3 min Security

Google’s AI Big Sleep discovers twenty new security vulnerabilities in open source

Google’s AI Big Sleep discovers twenty new security vulnerabilities in open source

Google’s AI-powered vulnerability detector Big Sleep has found twenty previously unknown security vulnerabilities in widely used open source software, including FFmpeg and ImageMagick.

The discoveries are the result of a collaboration between Google DeepMind and the security department Project Zero. The details of the vulnerabilities remain confidential for the time being due to the usual disclosure procedures. All issues found in open source will eventually be shared via a public issue tracker so that the development community can verify and fix them.

The announcement follows an earlier breakthrough this year, when Big Sleep detected a critical zero-day in SQLite before cybercriminals could exploit it. It involved a bug with a CVSS score of 7.2 that stemmed from memory corruption caused by integer overflows, allowing malicious SQL input to read outside array boundaries.

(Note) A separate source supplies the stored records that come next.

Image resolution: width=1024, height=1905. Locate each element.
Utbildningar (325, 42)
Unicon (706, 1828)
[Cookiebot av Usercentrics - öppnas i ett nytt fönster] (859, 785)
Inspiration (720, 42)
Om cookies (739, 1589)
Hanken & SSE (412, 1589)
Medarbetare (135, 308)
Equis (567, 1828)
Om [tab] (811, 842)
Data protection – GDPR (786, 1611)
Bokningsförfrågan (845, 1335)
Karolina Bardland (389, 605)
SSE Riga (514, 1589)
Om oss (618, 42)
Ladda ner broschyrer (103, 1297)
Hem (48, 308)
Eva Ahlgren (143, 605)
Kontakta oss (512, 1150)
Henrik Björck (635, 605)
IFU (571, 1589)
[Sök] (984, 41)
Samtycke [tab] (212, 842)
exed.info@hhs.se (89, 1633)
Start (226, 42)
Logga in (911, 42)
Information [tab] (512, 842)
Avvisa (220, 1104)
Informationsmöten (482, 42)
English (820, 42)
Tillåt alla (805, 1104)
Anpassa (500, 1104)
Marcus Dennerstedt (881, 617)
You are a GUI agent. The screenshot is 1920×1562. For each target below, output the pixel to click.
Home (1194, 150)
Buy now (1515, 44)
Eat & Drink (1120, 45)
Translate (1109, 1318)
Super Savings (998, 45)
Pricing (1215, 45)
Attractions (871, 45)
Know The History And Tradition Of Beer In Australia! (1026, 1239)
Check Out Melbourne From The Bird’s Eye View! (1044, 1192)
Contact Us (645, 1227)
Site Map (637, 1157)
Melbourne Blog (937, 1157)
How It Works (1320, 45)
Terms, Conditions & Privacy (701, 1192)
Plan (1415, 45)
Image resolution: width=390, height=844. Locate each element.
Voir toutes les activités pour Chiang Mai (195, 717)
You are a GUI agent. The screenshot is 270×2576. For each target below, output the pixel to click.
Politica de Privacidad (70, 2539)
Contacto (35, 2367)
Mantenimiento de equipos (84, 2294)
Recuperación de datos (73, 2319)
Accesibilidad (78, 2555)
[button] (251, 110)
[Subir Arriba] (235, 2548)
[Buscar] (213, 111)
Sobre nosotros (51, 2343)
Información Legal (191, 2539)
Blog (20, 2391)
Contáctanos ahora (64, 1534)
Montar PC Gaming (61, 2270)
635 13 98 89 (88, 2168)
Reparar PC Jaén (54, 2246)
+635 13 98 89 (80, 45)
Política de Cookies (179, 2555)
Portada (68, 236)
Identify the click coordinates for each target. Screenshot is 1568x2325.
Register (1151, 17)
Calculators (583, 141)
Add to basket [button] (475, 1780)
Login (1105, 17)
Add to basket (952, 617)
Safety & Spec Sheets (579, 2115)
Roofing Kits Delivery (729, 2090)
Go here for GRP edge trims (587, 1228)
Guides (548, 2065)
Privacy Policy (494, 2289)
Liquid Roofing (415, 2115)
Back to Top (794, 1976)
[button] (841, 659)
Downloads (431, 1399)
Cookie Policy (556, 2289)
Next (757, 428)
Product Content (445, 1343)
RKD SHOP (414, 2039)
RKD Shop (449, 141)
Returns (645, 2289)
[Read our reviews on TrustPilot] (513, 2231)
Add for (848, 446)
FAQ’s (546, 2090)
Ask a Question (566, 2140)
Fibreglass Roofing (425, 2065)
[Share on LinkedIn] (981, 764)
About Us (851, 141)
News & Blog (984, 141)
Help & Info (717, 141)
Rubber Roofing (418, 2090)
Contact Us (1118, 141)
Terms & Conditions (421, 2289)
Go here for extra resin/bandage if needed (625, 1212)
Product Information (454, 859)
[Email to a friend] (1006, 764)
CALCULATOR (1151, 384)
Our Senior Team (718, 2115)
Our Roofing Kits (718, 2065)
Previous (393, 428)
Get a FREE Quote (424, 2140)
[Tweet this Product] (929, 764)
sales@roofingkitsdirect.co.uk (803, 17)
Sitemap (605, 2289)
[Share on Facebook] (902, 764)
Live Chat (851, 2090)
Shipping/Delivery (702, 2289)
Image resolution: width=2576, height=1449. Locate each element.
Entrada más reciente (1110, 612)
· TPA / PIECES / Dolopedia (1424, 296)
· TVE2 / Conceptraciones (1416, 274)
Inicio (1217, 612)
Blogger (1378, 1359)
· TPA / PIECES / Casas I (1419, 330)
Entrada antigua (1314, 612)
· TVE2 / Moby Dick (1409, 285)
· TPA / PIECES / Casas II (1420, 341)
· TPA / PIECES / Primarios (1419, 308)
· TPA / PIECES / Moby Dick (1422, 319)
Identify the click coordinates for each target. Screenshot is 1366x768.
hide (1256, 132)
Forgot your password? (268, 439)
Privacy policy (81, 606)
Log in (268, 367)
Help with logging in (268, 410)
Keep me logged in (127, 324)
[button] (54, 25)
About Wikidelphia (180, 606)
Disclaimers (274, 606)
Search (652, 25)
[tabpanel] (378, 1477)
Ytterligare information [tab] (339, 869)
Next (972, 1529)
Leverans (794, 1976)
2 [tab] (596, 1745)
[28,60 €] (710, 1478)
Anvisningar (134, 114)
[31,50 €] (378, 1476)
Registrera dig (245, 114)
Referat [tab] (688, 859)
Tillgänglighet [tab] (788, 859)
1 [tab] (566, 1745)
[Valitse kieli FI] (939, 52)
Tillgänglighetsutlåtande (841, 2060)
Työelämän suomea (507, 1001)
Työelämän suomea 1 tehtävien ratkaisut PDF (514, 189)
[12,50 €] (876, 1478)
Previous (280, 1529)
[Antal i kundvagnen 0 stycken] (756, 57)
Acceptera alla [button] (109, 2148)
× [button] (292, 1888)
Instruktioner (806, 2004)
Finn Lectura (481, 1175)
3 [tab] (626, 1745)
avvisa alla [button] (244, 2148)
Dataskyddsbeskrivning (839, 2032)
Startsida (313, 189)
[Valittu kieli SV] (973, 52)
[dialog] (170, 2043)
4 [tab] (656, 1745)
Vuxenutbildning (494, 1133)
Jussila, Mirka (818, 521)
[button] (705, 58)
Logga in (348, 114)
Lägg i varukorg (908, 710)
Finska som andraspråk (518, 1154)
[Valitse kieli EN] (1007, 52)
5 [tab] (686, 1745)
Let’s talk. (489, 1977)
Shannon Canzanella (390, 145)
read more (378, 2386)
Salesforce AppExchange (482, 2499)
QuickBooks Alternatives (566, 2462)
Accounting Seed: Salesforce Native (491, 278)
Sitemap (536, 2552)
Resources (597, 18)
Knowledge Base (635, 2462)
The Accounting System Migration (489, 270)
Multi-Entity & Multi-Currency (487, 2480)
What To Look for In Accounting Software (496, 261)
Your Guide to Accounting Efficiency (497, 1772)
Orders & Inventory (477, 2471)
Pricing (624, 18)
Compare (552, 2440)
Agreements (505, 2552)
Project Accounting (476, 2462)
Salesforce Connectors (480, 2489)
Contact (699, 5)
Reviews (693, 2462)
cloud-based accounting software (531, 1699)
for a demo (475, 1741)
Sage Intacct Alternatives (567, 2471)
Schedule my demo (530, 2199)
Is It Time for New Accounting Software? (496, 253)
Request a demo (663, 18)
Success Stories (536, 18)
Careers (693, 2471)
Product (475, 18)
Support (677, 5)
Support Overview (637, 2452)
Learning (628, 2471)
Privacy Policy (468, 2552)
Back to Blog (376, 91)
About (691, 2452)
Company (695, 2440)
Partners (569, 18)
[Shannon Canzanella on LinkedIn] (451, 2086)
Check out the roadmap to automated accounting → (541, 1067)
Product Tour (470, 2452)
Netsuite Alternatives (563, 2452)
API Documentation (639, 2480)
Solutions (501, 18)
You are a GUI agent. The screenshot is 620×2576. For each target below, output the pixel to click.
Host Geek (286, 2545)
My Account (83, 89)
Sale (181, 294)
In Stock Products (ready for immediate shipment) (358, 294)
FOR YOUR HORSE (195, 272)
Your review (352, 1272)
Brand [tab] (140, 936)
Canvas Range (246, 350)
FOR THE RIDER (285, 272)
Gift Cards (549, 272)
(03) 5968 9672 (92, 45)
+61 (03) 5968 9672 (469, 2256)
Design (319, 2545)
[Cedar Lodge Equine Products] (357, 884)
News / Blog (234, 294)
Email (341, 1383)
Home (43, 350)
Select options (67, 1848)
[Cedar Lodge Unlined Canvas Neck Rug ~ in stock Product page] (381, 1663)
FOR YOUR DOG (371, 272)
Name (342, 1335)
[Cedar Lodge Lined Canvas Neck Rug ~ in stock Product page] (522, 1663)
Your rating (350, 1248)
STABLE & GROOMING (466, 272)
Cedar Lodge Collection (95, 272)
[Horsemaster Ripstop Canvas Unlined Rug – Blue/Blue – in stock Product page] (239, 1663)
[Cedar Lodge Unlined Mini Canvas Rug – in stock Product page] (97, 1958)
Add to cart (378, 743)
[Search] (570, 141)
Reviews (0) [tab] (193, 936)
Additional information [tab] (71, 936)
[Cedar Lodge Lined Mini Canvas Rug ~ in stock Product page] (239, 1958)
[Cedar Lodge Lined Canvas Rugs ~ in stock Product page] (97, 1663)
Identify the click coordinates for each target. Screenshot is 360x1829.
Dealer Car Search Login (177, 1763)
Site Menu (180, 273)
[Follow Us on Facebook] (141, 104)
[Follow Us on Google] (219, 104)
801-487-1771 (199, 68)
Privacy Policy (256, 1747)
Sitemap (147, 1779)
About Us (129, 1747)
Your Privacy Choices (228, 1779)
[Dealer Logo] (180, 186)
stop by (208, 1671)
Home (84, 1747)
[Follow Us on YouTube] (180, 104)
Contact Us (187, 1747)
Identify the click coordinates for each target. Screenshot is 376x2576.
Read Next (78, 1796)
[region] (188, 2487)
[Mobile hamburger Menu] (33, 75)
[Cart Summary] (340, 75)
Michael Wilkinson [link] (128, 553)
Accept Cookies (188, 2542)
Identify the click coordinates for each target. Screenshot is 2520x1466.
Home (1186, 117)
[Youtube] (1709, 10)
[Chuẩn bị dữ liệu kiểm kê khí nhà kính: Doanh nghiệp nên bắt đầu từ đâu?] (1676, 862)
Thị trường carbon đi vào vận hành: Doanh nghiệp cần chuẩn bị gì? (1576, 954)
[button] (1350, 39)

Despite years of traditional fuzzing research and manual code inspections, the vulnerability had escaped researchers. Google’s Threat Intelligence team had already seen signs of preparatory abuse, but was unable to identify the root cause. Big Sleep succeeded in doing so and was able to prevent potential abuse in practice. According to Google, this is the first time an AI agent has directly prevented a vulnerability from being exploited.

In its summer update, Google said that since its introduction in November 2024, Big Sleep has found multiple real-world vulnerabilities, underscoring the potential of AI in vulnerability research. At the same time, the company is expanding its other AI-assisted security tools.

New features for Timesketch and FACADE

Timesketch, an open source platform for digital forensic investigations, is gaining new capabilities through Sec-Gemini. This will allow the initial incident analysis to be largely automated, saving forensic investigators valuable time. Google also unveiled FACADE, a method that uses contrastive learning to detect internal threats without the need for historical attack information.

In addition to technological innovations, Google is focusing on responsible AI design. In a white paper, the company describes how AI agents can be built safely and transparently, with human supervision, privacy protection, and the application of secure-by-design principles.

Google is also joining the Coalition for Secure AI, in which public and private parties are working together to develop AI applications securely. Google is making data from the Secure AI Framework available to accelerate research into secure AI.

To address new threats, the Vulnerability Rewards Program has been expanded to include categories specific to large language models, such as prompt injection and training data exfiltration. In its first year, more than $50,000 was paid out for AI-related vulnerabilities, with one in six reports leading to product changes.

Next month, Google will join DARPA at DEF CON 33 to present the final round of the AI Cyber Challenge, in which teams use AI to make open source software more secure.